Git's branch model seems to be that branches are for local development, and aren't meant to be shared, pushed, or synchronized among machines. It's ridiculously difficult in git to do something like, "for all branches on the remote server, make sure I have that branch and it's in sync with the server." When you create branches, they don't push to the server by default, and it's remarkably difficult to figure out which of your branches is actually tracking a branch on the server.

A web search finds plenty of people asking, and most of the Git experts answering say things like "Just check out the branch, then pull." In other words, if you want to work on a branch, you'd better know before you go offline exactly which branches in which repositories might have been created or updated since the last time you worked in that repository on that machine. I guess that works if you only ever work on one project in one repo and only on one or two branches at a time. It certainly doesn't work if you need to update lots of repos on a laptop for the first time in two weeks.

Further web searching does find a few possibilities. For checking whether there are files modified that need to be committed, git status --porcelain -uno works well. For checking whether changes are committed but not pushed, git for-each-ref --format="%(refname:short) %(push:track)" refs/heads | fgrep '[ahead' works ... if you make an alias so you never have to look at it.

Figuring out whether branches are tracking remotes is a lot harder.

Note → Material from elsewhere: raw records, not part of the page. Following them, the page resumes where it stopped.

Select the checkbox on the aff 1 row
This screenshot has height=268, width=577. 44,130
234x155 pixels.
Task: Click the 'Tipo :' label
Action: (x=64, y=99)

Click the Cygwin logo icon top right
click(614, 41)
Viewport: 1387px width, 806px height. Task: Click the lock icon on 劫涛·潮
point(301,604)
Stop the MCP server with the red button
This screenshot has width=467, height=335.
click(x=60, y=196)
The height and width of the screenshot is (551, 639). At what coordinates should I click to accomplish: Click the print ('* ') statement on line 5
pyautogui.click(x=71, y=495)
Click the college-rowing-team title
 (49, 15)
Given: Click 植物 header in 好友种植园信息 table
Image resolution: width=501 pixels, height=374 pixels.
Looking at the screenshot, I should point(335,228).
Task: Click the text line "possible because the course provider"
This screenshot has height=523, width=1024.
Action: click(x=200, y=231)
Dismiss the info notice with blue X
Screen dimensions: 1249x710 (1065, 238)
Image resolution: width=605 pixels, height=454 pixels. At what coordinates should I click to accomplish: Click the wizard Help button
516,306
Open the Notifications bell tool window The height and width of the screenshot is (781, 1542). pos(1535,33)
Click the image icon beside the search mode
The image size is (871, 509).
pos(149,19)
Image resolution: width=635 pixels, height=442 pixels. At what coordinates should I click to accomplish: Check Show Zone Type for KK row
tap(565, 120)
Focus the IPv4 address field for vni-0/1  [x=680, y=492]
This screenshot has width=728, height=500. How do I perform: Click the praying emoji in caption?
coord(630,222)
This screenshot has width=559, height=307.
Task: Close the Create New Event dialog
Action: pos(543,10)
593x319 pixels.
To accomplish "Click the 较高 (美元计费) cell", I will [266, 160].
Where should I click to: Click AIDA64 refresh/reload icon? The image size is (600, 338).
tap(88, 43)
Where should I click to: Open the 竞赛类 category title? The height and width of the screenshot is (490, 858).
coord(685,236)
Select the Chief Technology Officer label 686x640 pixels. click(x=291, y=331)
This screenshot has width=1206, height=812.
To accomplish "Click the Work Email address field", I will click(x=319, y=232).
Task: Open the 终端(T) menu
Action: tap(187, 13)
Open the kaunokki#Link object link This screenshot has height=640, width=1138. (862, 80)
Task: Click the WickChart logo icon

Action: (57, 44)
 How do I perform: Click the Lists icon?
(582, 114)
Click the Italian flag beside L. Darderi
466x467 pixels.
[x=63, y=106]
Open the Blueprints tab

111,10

I found some recommendations like git branch -r | grep -v '\->' | while read remote; do git branch --track "${remote#origin/}" "$remote"; done and for remote in `git branch -r`; do git branch --track ${remote#origin/} $remote; done but neither of them really did what I wanted. I was chasing down the rabbit hole of writing shell loops using variables like

  localbranches=("${(@f)$(git branch | sed 's/..//')}")
  remotebranches=("${(@f)$(git branch -a | grep remotes | grep -v HEAD | grep -v master | sed 's_remotes/origin/__' | sed 's/..//')}")
when I thought, there must be a better way. Maybe using Python bindings?

git-python

In Debian, the available packages for Git Python bindings are python-git, python-pygit2, and python-dulwich. Nobody on #python seemed to like any of them, but based on quick attempts with all three, python-git seemed the most straightforward. Confusingly, though Debian calls it python-git, it's called "git-python" in its docs or in web searches, and it's "import git" when you use it.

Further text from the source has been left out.